12. Voluntary Agreement. Executive understands and agrees that Executive is under no obligation to consent to the general release of claims under Section 6 of this Agreement. Executive understands that they are entering into this Agreement in exchange for good and valuable consideration, beyond anything to which Executive is otherwise entitled, and that the payment set forth in Section 4 is sufficient consideration to require Executive to abide with Executive’s obligations under this Agreement.

 

13. Severability. In the event that any one or more of the provisions of this Agreement shall be held to be invalid, illegal or unenforceable, the validity, legality and enforceability of the remainder of the Agreement shall not in any way be affected or impaired thereby.

 

14. Waiver.
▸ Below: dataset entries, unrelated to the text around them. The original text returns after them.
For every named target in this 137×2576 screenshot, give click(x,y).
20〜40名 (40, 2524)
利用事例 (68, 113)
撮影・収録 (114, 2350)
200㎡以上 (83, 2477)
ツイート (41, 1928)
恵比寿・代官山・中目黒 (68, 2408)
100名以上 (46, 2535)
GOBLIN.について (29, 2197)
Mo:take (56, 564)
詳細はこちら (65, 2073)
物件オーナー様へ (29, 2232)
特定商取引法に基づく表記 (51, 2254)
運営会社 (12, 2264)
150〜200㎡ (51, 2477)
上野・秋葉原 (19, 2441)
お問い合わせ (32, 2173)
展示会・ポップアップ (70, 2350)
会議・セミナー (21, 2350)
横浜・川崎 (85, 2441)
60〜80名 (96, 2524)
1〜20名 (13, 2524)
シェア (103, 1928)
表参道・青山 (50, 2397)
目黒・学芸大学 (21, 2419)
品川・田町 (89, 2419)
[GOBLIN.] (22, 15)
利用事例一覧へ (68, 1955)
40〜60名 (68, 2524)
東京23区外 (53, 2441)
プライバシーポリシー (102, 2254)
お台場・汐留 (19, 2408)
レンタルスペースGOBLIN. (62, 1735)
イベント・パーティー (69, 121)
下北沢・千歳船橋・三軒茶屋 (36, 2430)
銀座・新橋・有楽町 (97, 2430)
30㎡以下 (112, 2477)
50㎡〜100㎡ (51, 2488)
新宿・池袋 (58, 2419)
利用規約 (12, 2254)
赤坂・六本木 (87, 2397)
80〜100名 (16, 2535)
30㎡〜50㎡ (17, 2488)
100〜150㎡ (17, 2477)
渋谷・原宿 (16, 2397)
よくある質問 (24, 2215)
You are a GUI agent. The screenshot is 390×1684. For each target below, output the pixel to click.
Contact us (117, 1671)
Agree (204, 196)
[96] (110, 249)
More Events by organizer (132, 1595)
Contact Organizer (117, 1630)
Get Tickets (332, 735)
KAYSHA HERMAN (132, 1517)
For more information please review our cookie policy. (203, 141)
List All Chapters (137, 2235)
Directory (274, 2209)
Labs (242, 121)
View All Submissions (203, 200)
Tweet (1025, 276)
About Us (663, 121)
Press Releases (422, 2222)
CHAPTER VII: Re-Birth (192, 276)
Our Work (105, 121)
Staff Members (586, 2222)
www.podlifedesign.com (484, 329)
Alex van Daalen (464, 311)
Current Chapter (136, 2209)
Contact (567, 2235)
No waiver by either party of any breach by the other party of any condition or provision of this Agreement to be performed by such other party shall be deemed a waiver of any other provision or condition at the time or at any prior or subsequent time. This Agreement and the provisions contained in it shall not be construed or interpreted for or against either party because that party drafted or caused that party’s legal representative to draft any of its provisions.

 

15. Governing Law. This Agreement is governed by the laws of California, without regard to its conflict of laws provisions. To the extent any dispute is not subject to arbitration under Section 16, each party irrevocably waives the right to a jury trial to the maximum extent permitted by applicable law.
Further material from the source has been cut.